[What is needed] Verbatim copy without images: return all of the data as it stands.

[Exercise material]
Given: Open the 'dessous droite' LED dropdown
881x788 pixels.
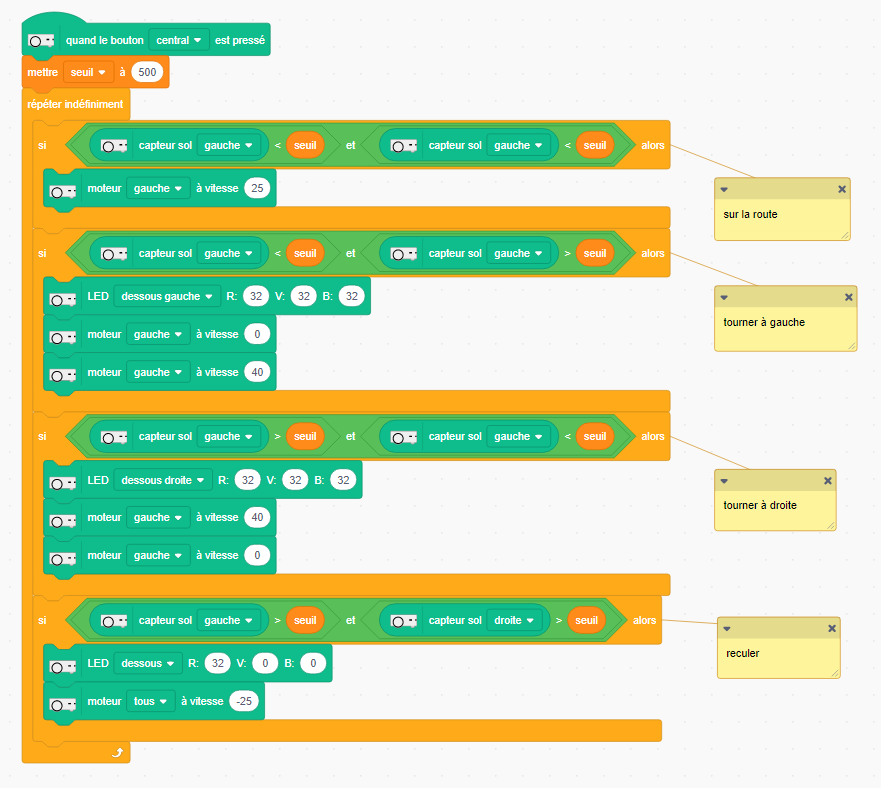Looking at the screenshot, I should coord(163,480).
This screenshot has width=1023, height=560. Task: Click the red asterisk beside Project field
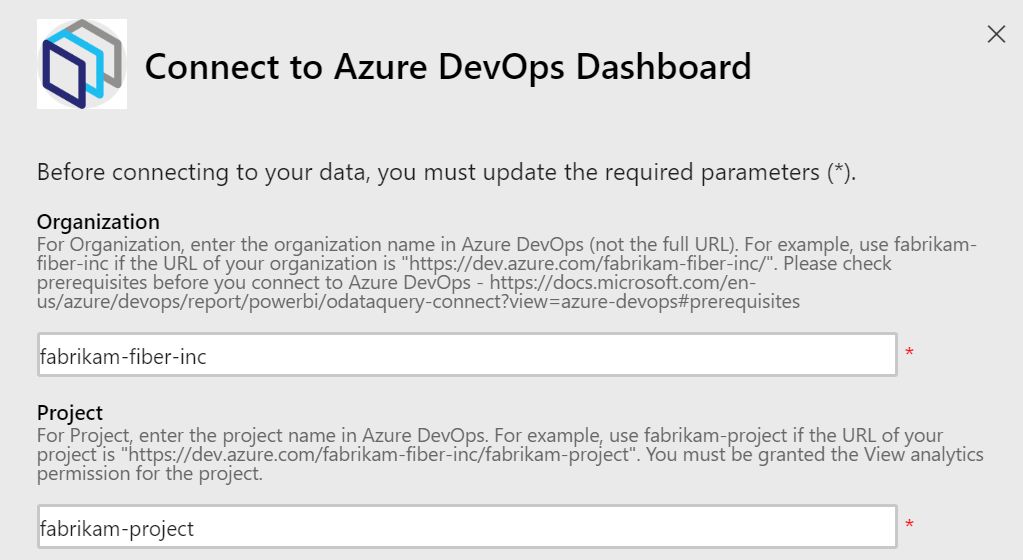(909, 526)
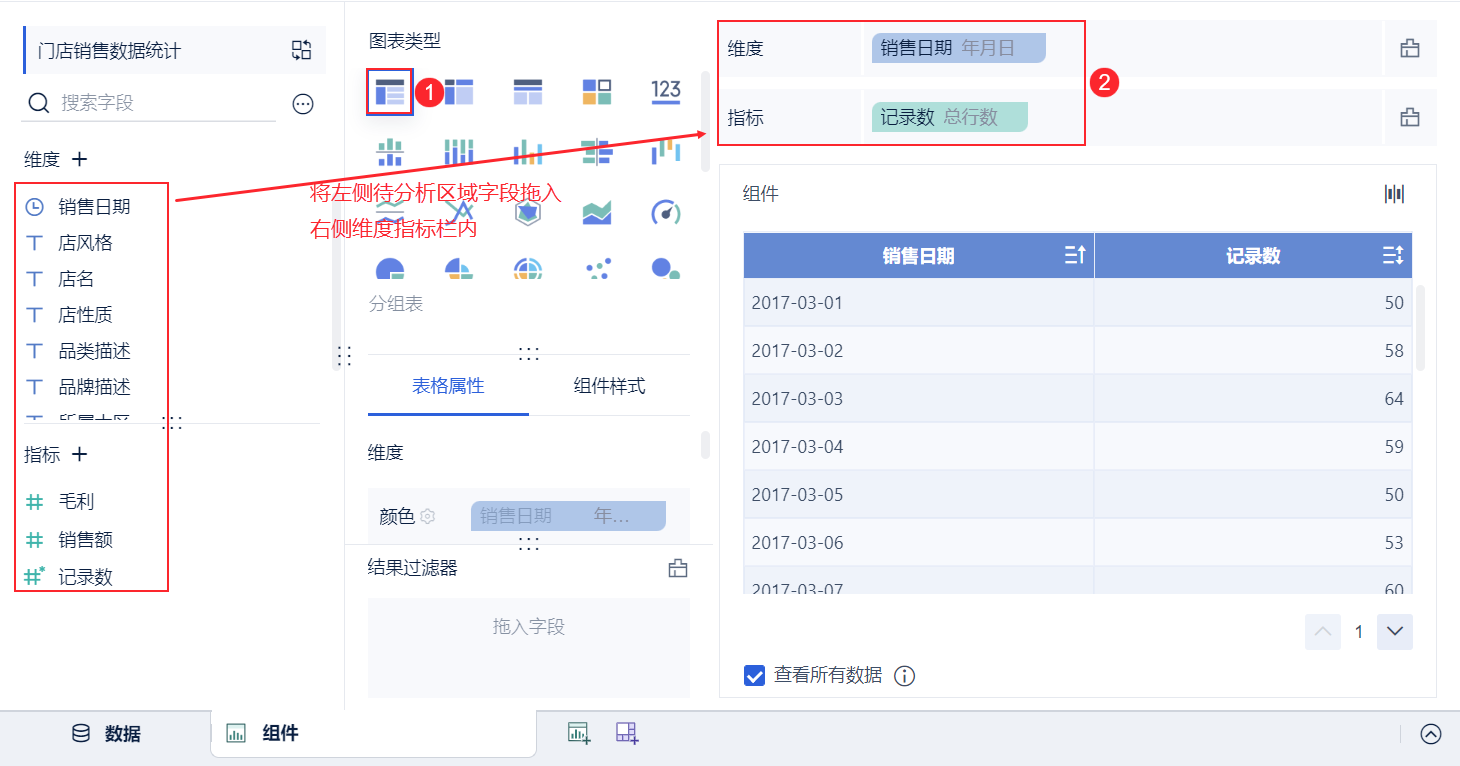Open chart palette icon in 组件 header

[x=1394, y=194]
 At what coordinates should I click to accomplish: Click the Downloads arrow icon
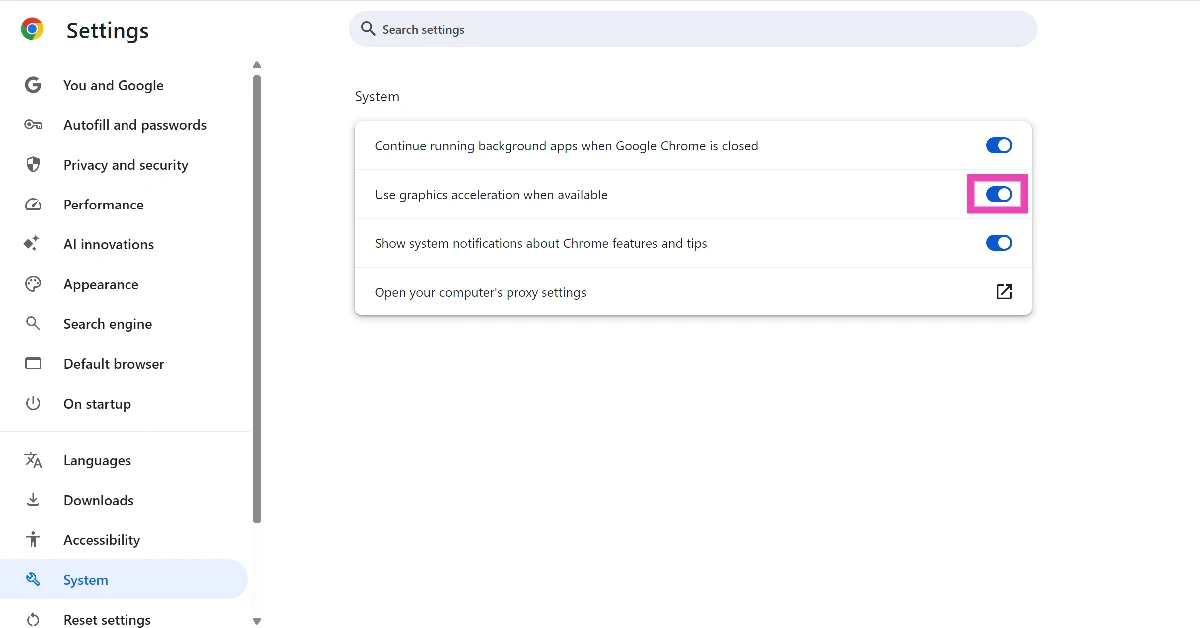coord(33,500)
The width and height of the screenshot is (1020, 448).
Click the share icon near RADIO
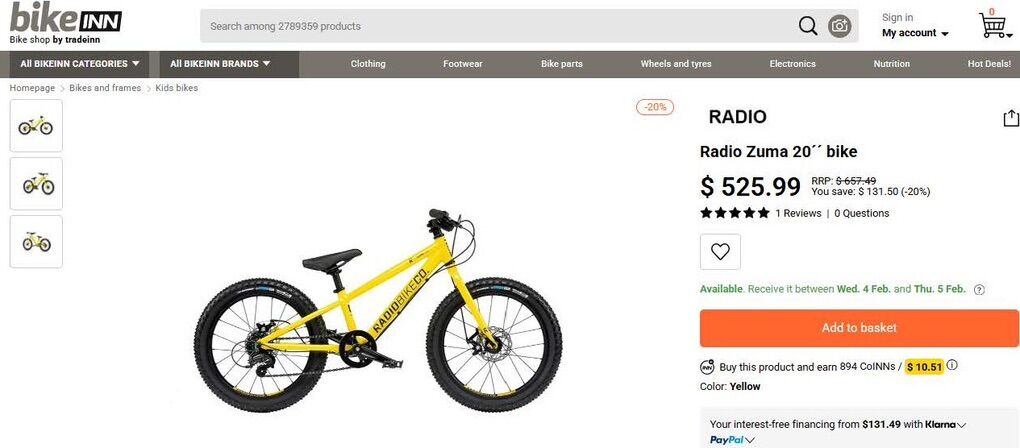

[Written response]
Given: Open the 'dessous droite' LED dropdown
881x788 pixels.
Looking at the screenshot, I should coord(163,480).
This screenshot has width=1023, height=560. Task: Click the red asterisk beside Project field
(909, 526)
Open chart palette icon in 组件 header

[x=1394, y=194]
 At what coordinates should I click to accomplish: Click the Downloads arrow icon
coord(33,500)
The width and height of the screenshot is (1020, 448).
Click the share icon near RADIO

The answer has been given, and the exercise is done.